> [INSTRUCTION]:
Set down the part of the beneficial ownership excerpt below exactly, starting with "The affirmative vote" and going on through "favor of the Proposals.".

━━━ DOCUMENT SEGMENT

The affirmative vote of a majority of the voting power of the shares of our stock outstanding on the Record Date is required for approval of the Proposals. A majority of the voting power of the outstanding shares of stock voted in favor of the Proposals.
SECURITY OWNERSHIP OF CERTAIN BENEFICIAL OWNERS AND MANAGEMENT
The following table sets forth certain information regarding beneficial ownership of our Common Stock as of June 3, 2009:
| • | by each person who is known by us to beneficially own more than 5% of our Common Stock; |
| • | by each of our officers and directors; and |
| • | by all of our officers and directors as a group. |
NAME OF OWNER | TITLE OF CLASS | | NUMBER OF SHARES OWNED (1) | | | PERCENTAGE OF COMMON STOCK (2) | |
| | | | | | | |
Michael L. Metter | Common Stock | | | 8,625,343 | (6) | | | 11.94 | |
| | | | | | | | | |
Joy Marshall | Common Stock | | | 45,000 | | | | * | |
| | | | | | | | | |
Jeff Weber | Common Stock | | | 460,000 | (3) | | | * | |
| | | | | | | | | |
Michael Pisani | Common Stock | | | 23,798,258 | (5) | | | 33.04 | |
| | | | | | | | | |
Frank Lazauskas(4) | Common Stock | | | 7,266,668 | | | | 10.09 | |
| | | | | | | | | |
William Purcell | Common Stock | | | 250,000 | | | | * | |
| | | | | | | | | |
FJL Enterprises, Inc.(4) | Common Stock | | | 5,166,668 | | | | * | |
| | | | | | | | | |
Officers and Directors As A Group ( 6 persons) | Common Stock | | | 40,78,602 | | | | 7.17 | |
*less than 1%
(1) Beneficial Ownership is determined in accordance with the rules of the SEC and generally includes voting or investment power with respect to securities. Shares of common stock subject to options or warrants currently exercisable or convertible, or exercisable or convertible within 60 days of June 3, 2009 are deemed outstanding for computing the percentage of the person holding such option or warrant but are not deemed outstanding for computing the percentage of any other person.
(2) Percentage based upon 72,029,241 shares of common stock outstanding as of June 3, 2009.

━━━━━━
━━━ STORED DATA

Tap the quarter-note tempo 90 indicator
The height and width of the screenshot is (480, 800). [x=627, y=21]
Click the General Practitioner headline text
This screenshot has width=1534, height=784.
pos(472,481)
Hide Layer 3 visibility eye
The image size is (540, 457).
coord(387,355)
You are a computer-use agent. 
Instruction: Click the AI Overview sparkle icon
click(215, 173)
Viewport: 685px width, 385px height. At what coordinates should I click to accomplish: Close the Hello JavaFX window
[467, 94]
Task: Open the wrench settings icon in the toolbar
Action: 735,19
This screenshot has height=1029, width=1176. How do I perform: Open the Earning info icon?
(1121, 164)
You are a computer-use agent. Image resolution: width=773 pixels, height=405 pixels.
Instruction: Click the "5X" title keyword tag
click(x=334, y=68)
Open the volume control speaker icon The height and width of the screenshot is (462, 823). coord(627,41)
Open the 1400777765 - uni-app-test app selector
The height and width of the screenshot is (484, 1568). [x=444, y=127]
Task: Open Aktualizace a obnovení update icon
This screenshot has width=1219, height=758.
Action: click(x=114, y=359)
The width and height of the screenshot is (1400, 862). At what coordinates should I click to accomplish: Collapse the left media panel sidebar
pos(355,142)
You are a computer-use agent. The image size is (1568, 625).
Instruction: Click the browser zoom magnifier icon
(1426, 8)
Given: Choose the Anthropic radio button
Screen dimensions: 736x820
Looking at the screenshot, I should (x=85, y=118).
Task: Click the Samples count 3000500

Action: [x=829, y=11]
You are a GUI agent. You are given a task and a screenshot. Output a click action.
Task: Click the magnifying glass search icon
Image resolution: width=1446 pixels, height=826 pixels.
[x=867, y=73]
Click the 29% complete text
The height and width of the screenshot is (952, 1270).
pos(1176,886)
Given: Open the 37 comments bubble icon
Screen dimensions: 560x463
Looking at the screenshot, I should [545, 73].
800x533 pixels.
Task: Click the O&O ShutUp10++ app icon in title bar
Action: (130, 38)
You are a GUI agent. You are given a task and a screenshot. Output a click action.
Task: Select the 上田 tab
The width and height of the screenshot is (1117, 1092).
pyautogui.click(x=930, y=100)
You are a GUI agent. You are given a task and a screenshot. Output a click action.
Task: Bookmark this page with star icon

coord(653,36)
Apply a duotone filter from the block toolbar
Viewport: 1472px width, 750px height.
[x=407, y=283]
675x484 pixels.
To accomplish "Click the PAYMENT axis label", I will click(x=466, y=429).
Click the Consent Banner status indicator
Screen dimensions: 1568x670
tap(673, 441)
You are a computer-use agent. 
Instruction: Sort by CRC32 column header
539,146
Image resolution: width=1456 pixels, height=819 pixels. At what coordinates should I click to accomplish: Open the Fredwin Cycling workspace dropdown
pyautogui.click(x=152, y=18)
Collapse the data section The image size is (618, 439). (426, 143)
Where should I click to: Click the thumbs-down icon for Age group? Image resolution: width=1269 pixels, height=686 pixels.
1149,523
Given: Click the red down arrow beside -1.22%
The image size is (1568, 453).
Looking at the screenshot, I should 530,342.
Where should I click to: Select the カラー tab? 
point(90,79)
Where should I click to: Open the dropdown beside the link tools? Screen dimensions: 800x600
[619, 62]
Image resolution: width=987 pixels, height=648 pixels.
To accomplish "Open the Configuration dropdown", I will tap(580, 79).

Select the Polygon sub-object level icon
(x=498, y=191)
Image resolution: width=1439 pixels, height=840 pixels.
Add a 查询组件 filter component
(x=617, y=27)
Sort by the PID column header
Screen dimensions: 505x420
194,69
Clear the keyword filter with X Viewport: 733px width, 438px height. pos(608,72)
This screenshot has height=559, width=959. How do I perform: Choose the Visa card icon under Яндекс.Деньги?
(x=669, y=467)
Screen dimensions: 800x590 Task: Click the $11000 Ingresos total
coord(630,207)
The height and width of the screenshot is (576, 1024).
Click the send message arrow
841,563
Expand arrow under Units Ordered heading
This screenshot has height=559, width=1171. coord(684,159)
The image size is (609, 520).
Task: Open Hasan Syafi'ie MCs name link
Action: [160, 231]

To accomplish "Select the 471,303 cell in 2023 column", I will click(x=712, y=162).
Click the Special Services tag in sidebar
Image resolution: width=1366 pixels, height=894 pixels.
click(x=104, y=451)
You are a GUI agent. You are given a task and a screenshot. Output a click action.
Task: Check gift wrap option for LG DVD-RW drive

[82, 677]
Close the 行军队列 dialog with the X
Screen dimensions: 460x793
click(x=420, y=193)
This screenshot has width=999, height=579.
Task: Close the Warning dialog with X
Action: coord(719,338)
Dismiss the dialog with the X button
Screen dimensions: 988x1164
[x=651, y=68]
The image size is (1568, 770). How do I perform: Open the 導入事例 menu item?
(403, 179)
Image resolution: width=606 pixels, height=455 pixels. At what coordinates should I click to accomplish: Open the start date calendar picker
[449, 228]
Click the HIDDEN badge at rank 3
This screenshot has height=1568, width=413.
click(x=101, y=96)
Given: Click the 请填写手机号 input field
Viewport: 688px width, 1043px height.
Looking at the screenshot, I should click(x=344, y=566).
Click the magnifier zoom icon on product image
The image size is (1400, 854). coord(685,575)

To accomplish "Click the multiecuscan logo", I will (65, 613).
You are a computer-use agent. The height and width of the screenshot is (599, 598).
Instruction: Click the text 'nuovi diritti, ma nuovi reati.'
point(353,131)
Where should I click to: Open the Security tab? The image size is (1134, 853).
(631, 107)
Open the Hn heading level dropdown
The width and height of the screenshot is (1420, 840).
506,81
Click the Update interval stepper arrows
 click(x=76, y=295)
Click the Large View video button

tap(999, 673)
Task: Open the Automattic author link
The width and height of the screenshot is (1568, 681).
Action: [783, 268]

━━━━━━

> [SOLUTION TO THE EXERCISE]:
The affirmative vote of a majority of the voting power of the shares of our stock outstanding on the Record Date is required for approval of the Proposals. A majority of the voting power of the outstanding shares of stock voted in favor of the Proposals.